|
VCID-a1qf-djgg-eye5
|
Effect `AsyncLocalStorage` context lost/contaminated inside Effect fibers under concurrent load with RPC
## Versions
- `effect`: 3.19.15
- `@effect/rpc`: 0.72.1
- `@effect/platform`: 0.94.2
- Node.js: v22.20.0
- Vercel runtime with Fluid compute
- Next.js: 16 (App Router)
- `@clerk/nextjs`: 6.x
## Root cause
Effect's `MixedScheduler` batches fiber continuations and drains them inside a **single** microtask or timer callback. The `AsyncLocalStorage` context active during that callback belongs to whichever request first triggered the scheduler's drain cycle — **not** the request that owns the fiber being resumed.
### Detailed mechanism
#### 1. Scheduler batching (`effect/src/Scheduler.ts`, `MixedScheduler`)
```typescript
// MixedScheduler.starve() — called once when first task is scheduled
private starve(depth = 0) {
if (depth >= this.maxNextTickBeforeTimer) {
setTimeout(() => this.starveInternal(0), 0) // timer queue
} else {
Promise.resolve(void 0).then(() => this.starveInternal(depth + 1)) // microtask queue
}
}
// MixedScheduler.starveInternal() — drains ALL accumulated tasks in one call
private starveInternal(depth: number) {
const tasks = this.tasks.buckets
this.tasks.buckets = []
for (const [_, toRun] of tasks) {
for (let i = 0; i < toRun.length; i++) {
toRun[i]() // ← Every fiber continuation runs in the SAME ALS context
}
}
// ...
}
```
`scheduleTask` only calls `starve()` when `running` is `false`. Subsequent tasks accumulate in `this.tasks` until `starveInternal` drains them all. The `Promise.then()` (or `setTimeout`) callback inherits the ALS context from whichever call site created it — i.e., whichever request's fiber first set `running = true`.
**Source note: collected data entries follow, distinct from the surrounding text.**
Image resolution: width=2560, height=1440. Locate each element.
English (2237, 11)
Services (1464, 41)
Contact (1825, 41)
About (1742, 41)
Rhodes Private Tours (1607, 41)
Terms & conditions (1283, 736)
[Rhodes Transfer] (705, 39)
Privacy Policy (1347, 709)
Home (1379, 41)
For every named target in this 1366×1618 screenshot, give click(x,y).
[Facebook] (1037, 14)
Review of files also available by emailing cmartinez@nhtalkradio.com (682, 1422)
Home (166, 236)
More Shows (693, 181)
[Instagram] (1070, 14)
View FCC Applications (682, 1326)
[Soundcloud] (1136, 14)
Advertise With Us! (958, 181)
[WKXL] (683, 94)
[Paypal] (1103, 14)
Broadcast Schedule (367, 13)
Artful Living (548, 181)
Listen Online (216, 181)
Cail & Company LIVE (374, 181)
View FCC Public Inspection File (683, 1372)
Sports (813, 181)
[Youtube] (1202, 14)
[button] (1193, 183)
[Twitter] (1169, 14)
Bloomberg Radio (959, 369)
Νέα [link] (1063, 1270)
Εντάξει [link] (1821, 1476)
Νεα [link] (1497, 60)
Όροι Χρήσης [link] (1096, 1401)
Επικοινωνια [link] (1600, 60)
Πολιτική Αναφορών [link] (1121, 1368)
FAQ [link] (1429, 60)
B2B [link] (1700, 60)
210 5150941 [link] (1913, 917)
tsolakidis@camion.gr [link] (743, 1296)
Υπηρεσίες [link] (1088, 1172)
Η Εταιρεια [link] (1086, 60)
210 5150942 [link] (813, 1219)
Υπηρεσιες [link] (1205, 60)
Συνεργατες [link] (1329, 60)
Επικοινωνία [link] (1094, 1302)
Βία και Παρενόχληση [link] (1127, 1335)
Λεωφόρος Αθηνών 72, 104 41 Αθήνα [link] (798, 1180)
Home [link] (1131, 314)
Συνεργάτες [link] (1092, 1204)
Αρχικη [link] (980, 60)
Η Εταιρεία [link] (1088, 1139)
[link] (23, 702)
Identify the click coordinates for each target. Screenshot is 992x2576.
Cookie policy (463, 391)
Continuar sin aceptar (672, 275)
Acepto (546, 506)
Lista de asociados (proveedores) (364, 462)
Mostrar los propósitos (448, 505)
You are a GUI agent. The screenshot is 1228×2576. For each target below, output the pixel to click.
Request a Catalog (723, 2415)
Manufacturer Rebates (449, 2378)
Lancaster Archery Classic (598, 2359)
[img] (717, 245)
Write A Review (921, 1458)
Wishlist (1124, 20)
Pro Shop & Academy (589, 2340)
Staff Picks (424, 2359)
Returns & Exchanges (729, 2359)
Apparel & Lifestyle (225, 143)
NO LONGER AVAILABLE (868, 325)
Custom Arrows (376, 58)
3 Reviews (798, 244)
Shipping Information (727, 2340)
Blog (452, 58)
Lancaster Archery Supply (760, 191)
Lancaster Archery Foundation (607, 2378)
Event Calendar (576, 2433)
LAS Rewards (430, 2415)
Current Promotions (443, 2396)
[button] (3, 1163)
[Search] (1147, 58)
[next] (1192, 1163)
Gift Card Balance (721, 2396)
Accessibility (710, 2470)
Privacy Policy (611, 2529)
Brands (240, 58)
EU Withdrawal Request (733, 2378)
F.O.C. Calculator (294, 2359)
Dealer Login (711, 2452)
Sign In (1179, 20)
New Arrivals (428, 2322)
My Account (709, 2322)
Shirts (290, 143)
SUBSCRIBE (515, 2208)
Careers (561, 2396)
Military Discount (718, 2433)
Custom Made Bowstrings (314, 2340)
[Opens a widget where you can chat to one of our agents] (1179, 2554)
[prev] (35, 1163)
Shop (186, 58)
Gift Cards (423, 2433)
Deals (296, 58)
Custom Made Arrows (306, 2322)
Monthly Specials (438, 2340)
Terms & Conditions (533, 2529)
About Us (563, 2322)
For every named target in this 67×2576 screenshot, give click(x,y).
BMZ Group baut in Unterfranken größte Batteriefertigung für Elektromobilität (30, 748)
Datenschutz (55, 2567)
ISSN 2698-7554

**Result:** Under concurrent load, fiber continuations from Request A and Request B execute inside the same `starveInternal` call, sharing a single ALS context. If Request A triggered `starve()`, then Request B's fiber reads Request A's ALS context.
#### 2. `toWebHandlerRuntime` does not propagate ALS (`@effect/platform/src/HttpApp.ts:211-240`)
```typescript
export const toWebHandlerRuntime = <R>(runtime: Runtime.Runtime<R>) => {
const httpRuntime: Types.Mutable<Runtime.Runtime<R>> = Runtime.make(runtime)
const run = Runtime.runFork(httpRuntime)
return <E>(self: Default<E, R | Scope.Scope>, middleware?) => {
return (request: Request, context?): Promise<Response> =>
new Promise((resolve) => {
// Per-request Effect context is correctly set via contextMap:
const contextMap = new Map<string, any>(runtime.context.unsafeMap)
const httpServerRequest = ServerRequest.fromWeb(request)
contextMap.set(ServerRequest.HttpServerRequest.key, httpServerRequest)
httpRuntime.context = Context.unsafeMake(contextMap)
// But the fiber is forked without any ALS propagation:
const fiber = run(httpApp as any) // ← ALS context is NOT captured or restored
})
}
}
```
Effect's own `Context` (containing `HttpServerRequest`) is correctly set per-request. But the **Node.js ALS context** — which frameworks like Next.js, Clerk, and OpenTelemetry rely on — is not captured at fork time or restored when the fiber's continuations execute.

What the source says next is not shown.